Repository files navigation

AI-residential-electricity-bill-prediction

Prediction of Residential Electricty Bill Amount using Aritificial Intelligence

Used AI techniques and programmed in Python and R to develop a system that predicts the next month’s electricity bill amount for a given household. Trained and tested the model using data from over 12,000 U.S. residential units.

The total worldwide electricity consumption is increasing year by year which means high demand for electricity. Lot of research has been done to reduce the consumption of energy, electricity in particular, by using prediction methods where consumer usage and load is forecasted in kWh. This project focuses on predicting the predicting the electricity bill amount in dollars at the residential level for the use of a household consumer. This helps in financial preparedness and also to reduce electricity at the residential level which in turn helps in saving energy sources. The implementation is done in two stages: In stage 1, data collection, data processing and feature selection is done. The data set contained over 900 attributes that influence the energy consumption at the residential level; around 190 attributes are found in particular that influence the electricity consumption. The best features were selected using classifiers and 24 selected inputs were obtained. In stage 2, we implemented kNN and used lazy learning technique for modeling. Training and testing sets were divided in 90/10 ratio. We were able to predict the electricity bill amount values for the test set after training. To evaluate the efficiency of the model, MAE and RMSE errors are calculated. We have an error percentage of 19.32%.

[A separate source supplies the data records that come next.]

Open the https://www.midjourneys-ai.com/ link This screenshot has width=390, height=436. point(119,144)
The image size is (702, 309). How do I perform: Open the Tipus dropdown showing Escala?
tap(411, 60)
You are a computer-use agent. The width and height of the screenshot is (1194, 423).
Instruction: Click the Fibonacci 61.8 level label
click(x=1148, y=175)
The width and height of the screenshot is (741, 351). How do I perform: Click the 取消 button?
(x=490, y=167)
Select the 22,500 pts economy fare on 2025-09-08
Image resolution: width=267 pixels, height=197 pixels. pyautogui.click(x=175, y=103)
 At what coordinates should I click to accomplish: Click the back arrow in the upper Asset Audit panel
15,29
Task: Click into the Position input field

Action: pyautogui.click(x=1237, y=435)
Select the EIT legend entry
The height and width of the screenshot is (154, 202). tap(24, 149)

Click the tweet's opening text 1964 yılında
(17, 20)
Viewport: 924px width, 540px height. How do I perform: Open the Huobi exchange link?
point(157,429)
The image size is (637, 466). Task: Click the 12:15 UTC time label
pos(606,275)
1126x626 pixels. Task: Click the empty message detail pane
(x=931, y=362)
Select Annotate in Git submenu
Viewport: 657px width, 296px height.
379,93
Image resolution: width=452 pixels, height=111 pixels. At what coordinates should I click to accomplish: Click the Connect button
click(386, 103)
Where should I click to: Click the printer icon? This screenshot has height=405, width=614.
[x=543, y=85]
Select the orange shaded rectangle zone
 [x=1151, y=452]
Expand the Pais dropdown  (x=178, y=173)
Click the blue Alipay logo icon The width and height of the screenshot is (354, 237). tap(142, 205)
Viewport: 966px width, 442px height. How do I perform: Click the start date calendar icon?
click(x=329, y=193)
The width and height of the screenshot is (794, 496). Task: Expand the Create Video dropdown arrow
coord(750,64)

Detailed flow of research project:

  1. Data Collection Collected energy consumption data for 12,083 U.S. residential housing units. The samples in the data set represent 113.6 million U.S. homes. This data set is from the year 2009 and it was the 13th iteration of the RECS program (first conducted in 1978). This type of data set ensured good accuracy as it has enough samples (12,083) to train and test the algorithm with no missing values. Data set had 935 factors that affect energy consumption of a housing unit.

  2. Data Analysis Factored out the possible attributes that affect only the electricity consumption of housing unit. Used Python to parse the 190 columns from the CSV data set.

  3. Feature Selection Using Random Forest Classifier algorithm, programmed feature selection model in R. 190 possible input factors were reduced to 24 specific inputs using feature selection after 100 iterations. The feature importance chart is also plotted. The 24 specific inputs to the final learning model are as follows:

    • TYPEHUQ (Type of Housing Unit)
    • HDD30YR (Heating degree days, 30-year average 1981-2010, base 65F)
    • CDD30YR (Cooling degree days, 30-year average 1981-2010, base 65F)
    • BEDROOMS (Number of bedrooms)
    • NCOMBATH (Number of full bathrooms)
    • TOTROOMS (Total number of rooms in the housing unit)
    • CELLAR (Basement in housing unit)
    • GARGHEAT (Heating used in attached garage)
    • HEATROOM (Number of rooms heated)
    • ACROOMS (Number of rooms cooled)
    • USECENAC (Frequency central air conditioner used in summer 2009)
    • TEMPNITEAC (Temperature at night (summer))
    • TOTSQFT (Total square footage (includes all attached garages, all basements, and finished/heated/cooled attics))
    • TOTHSQFT (Total heated square footage)
    • TOTCSQFT (Total cooled square footage)
    • KWH (Total Site Electricity usage, in kilowatt-hours)
    • KWHCOL (Electricity usage for air-conditioning, central and window/wall (room), in kilowatt-hours)
    • KWHRFG (Electricity usage for refrigerators, in kilowatt-hours)
    • KWHOTH (Electricity usage for other purposes (all end-uses except SPH, COL, WTH, and RFG), in kilowatt-hours)
    • DOLELCOL (Electricity cost for air-conditioning, central and window/wall (room), in whole dollars)
    • DOLELWTH (Electricity cost for water heating, in whole dollars)
    • DOLELRFG (Electricity cost for refrigerators, in whole dollars)
    • DOLELOTH (Electricity cost for other purposes (all end-uses except SPH, COL, WTH, and RFG), in whole dollars)
    • DOLLAREL (Total Electricity cost, in whole dollars)
  4. kNN Modeling (Lazy learning) We have 12,083 samples of data. Used 10,000 samples to train the kNN model and 2,083 samples to test the model.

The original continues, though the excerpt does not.